You bring up an excellent point - and one which many people seem to ignore.
Various sorts of blind tests can largely eliminate the effects of an expectation bias to hear a difference if there isn't any.
However, it's impossible to completely eliminate an expectation bias to
NOT hear a difference.
It's quite possible that people become less likely to hear or report subtle differences if they don't expect a difference to be present.
There is also a widely known tendency for humans to respond to peer pressure when publicly reporting their experiences.
And there are even more interesting and subtle possibilities for error.
For example, we humans have a negative reaction to "failed expectations".
We tend to get frustrated when our expectations aren't met.
So, for example, someone who is expecting to hear "a big obvious difference", and fails to hear an obvious difference, may be less likely to notice a subtle difference.

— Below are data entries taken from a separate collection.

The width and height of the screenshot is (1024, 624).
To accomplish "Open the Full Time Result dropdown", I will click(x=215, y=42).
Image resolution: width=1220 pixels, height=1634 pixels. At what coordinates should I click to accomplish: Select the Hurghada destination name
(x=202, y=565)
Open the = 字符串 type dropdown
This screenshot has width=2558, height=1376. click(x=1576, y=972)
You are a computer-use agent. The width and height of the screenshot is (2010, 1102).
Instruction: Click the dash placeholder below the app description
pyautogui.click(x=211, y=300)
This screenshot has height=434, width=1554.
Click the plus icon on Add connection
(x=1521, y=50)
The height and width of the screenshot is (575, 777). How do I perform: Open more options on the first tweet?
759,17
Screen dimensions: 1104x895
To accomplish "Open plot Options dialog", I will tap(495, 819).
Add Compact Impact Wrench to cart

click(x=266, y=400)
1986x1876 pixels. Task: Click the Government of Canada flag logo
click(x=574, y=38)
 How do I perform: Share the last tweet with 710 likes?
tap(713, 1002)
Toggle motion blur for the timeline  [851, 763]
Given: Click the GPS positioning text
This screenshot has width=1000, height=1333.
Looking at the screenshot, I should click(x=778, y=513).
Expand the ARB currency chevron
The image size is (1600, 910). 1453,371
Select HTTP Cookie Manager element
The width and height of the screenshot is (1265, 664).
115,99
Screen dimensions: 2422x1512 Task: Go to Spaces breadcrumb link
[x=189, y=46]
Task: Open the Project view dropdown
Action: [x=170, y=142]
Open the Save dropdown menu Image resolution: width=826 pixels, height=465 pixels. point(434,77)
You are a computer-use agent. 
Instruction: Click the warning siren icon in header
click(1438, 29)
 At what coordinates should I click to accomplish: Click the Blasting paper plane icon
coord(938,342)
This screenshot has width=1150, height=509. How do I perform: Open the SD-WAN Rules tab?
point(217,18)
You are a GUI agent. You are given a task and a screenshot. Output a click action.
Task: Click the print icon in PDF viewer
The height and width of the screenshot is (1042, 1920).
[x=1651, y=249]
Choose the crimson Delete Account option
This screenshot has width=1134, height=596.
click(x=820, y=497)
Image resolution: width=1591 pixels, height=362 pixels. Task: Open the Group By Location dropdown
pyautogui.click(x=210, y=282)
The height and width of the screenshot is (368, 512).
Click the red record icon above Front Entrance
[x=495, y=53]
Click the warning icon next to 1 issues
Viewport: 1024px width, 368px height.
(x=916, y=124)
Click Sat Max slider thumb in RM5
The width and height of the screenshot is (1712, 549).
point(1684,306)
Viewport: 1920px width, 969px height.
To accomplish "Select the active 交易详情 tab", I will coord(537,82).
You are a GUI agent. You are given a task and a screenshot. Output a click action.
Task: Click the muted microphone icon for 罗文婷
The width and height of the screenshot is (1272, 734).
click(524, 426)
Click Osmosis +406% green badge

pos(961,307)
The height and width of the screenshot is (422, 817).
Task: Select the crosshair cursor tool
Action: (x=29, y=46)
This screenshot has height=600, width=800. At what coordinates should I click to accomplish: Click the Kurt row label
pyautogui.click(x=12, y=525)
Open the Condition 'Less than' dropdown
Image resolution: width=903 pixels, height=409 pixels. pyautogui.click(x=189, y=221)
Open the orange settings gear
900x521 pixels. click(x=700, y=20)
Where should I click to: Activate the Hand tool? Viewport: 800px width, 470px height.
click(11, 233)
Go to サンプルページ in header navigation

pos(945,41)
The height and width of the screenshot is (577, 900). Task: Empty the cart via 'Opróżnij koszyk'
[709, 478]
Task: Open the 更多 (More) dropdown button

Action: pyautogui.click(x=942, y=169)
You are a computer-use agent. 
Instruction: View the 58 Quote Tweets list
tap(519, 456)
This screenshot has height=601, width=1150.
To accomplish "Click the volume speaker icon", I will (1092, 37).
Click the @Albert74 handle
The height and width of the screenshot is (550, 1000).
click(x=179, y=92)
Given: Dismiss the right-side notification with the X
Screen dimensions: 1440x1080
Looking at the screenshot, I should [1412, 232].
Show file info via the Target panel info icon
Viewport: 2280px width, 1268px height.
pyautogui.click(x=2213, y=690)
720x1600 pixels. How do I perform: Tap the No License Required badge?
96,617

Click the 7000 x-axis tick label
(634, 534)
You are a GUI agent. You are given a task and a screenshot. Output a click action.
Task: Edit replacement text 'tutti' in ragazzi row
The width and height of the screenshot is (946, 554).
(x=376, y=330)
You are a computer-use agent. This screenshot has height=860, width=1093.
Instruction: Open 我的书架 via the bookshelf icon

(Because, after being frustrated at not hearing the obvious difference they expected to hear, they are less carefully focussed on noticing subtle differences.)
There are ways in which some of this
COULD be tested statistically... if anyone was willing to bother.
Here's one suggestion for how to do so.
(In order to produce valid test results you would want a large number of test subjects to take the test.)
Test files could be made up with known flaws - perhaps different amounts of deliberately added noise or distortion.
The basic test procedure would be to run a bunch of trials to determine at what level each test subject could reliably detect and report the presence of the distortion.
HOWEVER, the test would be run multiple times, with different groups of test subjects, with each group subjected to a DIFFERENT EXPECTATION BIAS.
(Using some sort of pretext, perhaps by being told that something else was being tested, one group would EXPECT the files to be different,
one group would EXPECT them NOT to be different, and a third group would have no particular expectation either way - they would be told that some files might be different.)
It would be VERY interesting to see how the "ability to notice and report a difference" would differ between the neutral group and the two groups with "pre-loaded biases".)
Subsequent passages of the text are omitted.